Mohon tunggu...
Dani Ramdani
Dani Ramdani Mohon Tunggu... Lainnya - Ordinary people

Homo sapiens. Nulis yang receh-receh. Surel : daniramdani126@gmail.com

Selanjutnya

Tutup

Bola Pilihan

Israel dan Palestina Tetap Main Bola, Indonesia Merana

30 Maret 2023   11:12 Diperbarui: 30 Maret 2023   11:19 765
+
Laporkan Konten
Laporkan Akun
Kompasiana adalah platform blog. Konten ini menjadi tanggung jawab bloger dan tidak mewakili pandangan redaksi Kompas.
Lihat foto
Bagikan ide kreativitasmu dalam bentuk konten di Kompasiana | Sumber gambar: Freepik

Indonesia secara resmi batal menjadi tuan rumah Piala Dunia U-20. Hal itu dipastikan setelah FIFA merilis dalam situs resmi mereka. 

Di balik batalnya Indonesia menjadi tuan rumah tidak lepas dari penolakan sejumlah kalangan terhadap Timnas Israel. Bahkan dua gubernur dengan tegas menolak. 
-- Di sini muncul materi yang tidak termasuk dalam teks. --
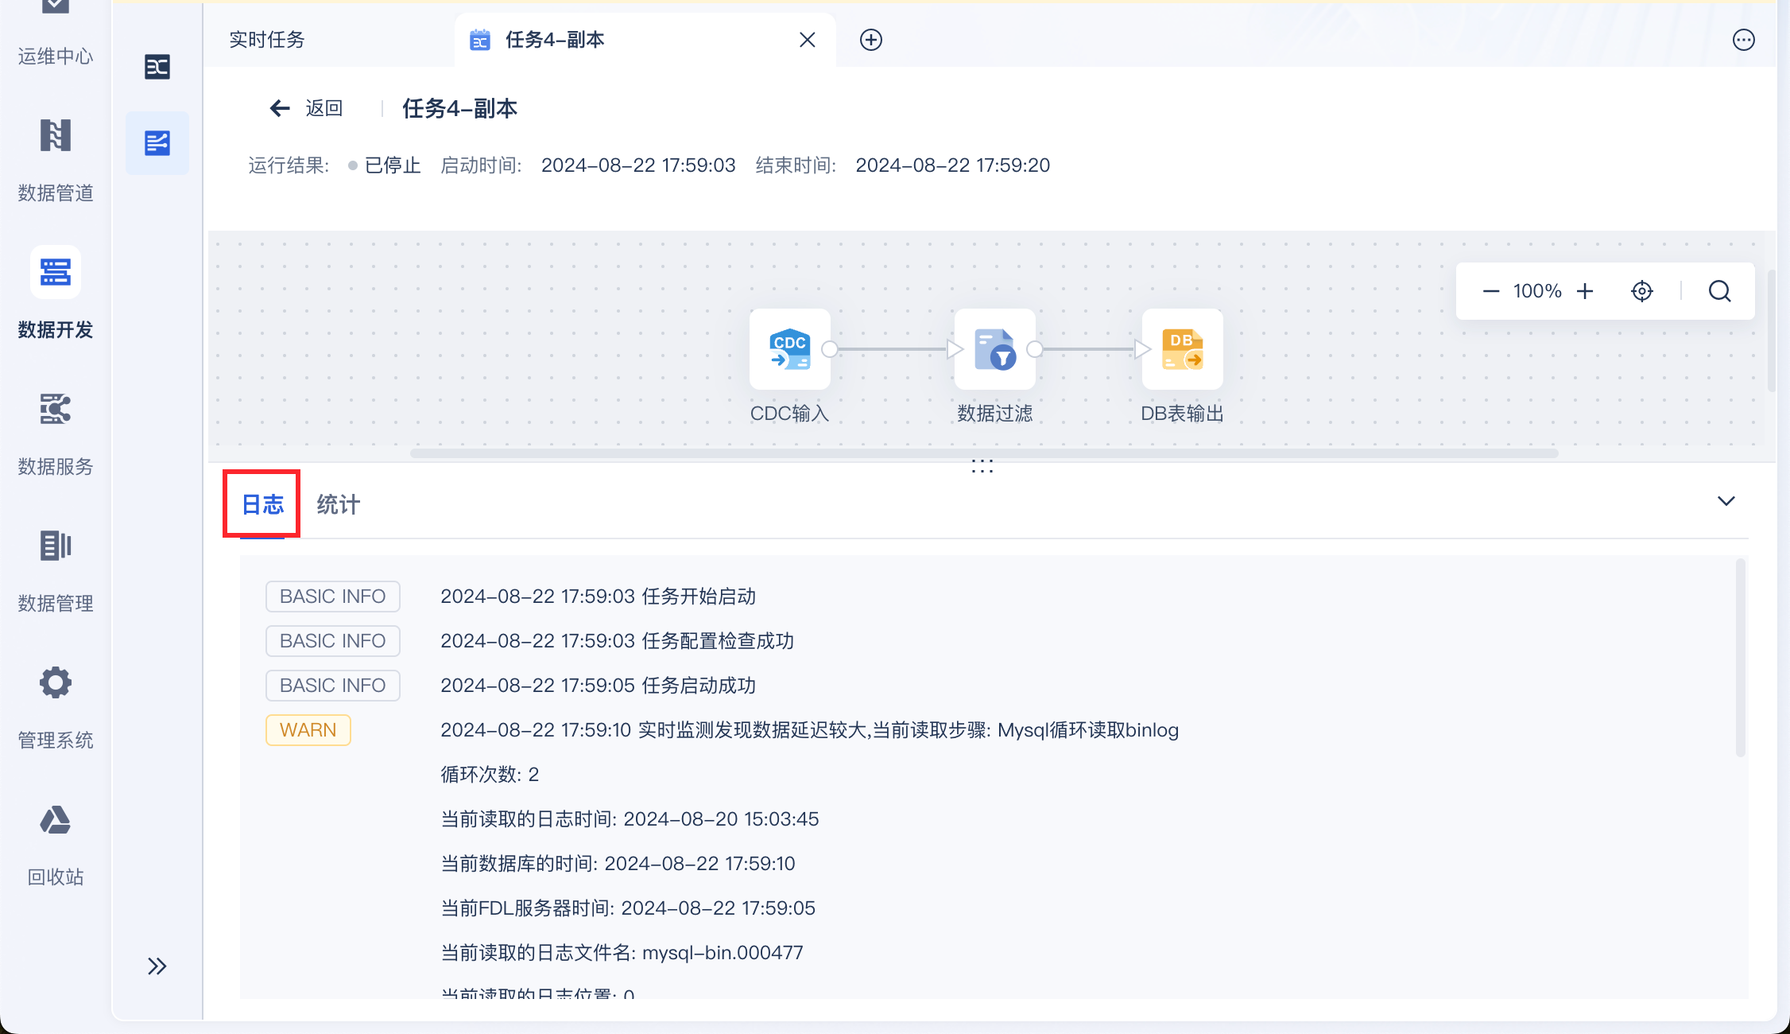Viewport: 1790px width, 1034px height.
Task: Open the more options ellipsis menu
Action: pos(1743,40)
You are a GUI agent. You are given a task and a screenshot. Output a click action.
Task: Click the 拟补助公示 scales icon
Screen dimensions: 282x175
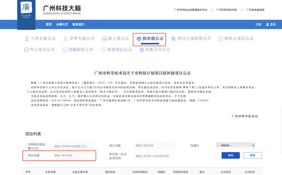tap(139, 39)
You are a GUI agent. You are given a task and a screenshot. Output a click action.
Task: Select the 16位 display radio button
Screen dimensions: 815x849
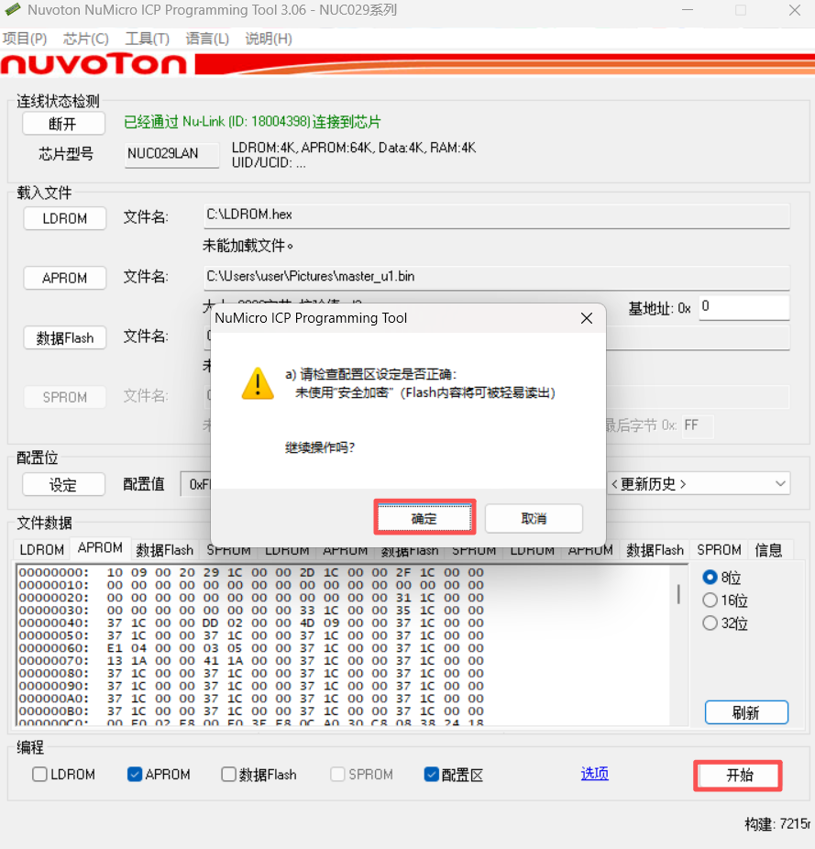pyautogui.click(x=710, y=601)
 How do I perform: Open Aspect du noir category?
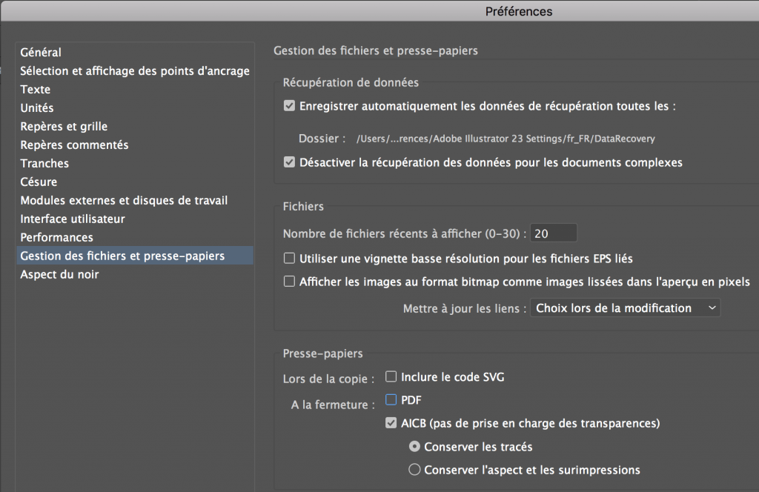pos(59,275)
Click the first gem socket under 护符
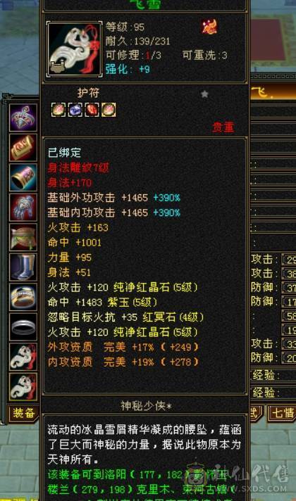Viewport: 296px width, 501px height. 58,110
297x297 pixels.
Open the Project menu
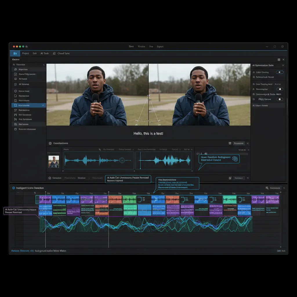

Gubernur Bali, I Wayan Koster secara mengejutkan bersurat pada Menpora RI. Koster menegaskan menolak kehadiran Timnas Israel di Bali karena tidak sejalan dengan politik luar negeri Indonesia sebagaimana tercantum dalam pembukaan UUD 1945.

Alasan lainnya adalah karena Indonesia tidak memiliki hubungan diplomatik dengan Israel. Sementara ormas islam beralasan menolak Israel adalah bentuk solidaritas terhadap muslim di Palestina. 

Akibat adanya surat tersebut, drawing yang seharusnya digelar tanggal 31 Maret 2023 di Bali batal. Dari frasanya pun "batal" sehingga kepastian Indonesia jadi tuan rumah kian tidak pasti. 

Seusai laga Indonesia melawan Burundi di FIFA Matchday, Erick Thohir langsung terbang untuk menemui FIFA. Hasilnya, FIFA tetap dengan pendiriannya yaitu mencoret Indonesia sebagai tuan rumah. 

Jelas penolakan Gubernur Bali merupakan bentuk tidak konsisten. Hal itu karena sebenarnya kepala daerah telah setuju terkait kesepakatan ini. Jadi, apa yang dilakukan oleh Koster merupakan bentuk ingkar janji. 

Selain itu, Indonesia juga dibayang-bayangi sanksi yang cukup berat. Exco PSSI Arya Sinulingga menyebut jika ia khawatir Indonesia akan dikucilkan dari dunia sepak bola. 

Mendengar kata tersebut, bisa jadi sanksi berat menanti. Entah apa sanksi yang akan diterima. 

Kita punya pengalaman kelam pada tahun 2015 lalu ketika Indonesia disanksi oleh FIFA. Semua aspek terkena. Kompetisi tidak berjalan karena jelas bernaung di bawah FIFA. 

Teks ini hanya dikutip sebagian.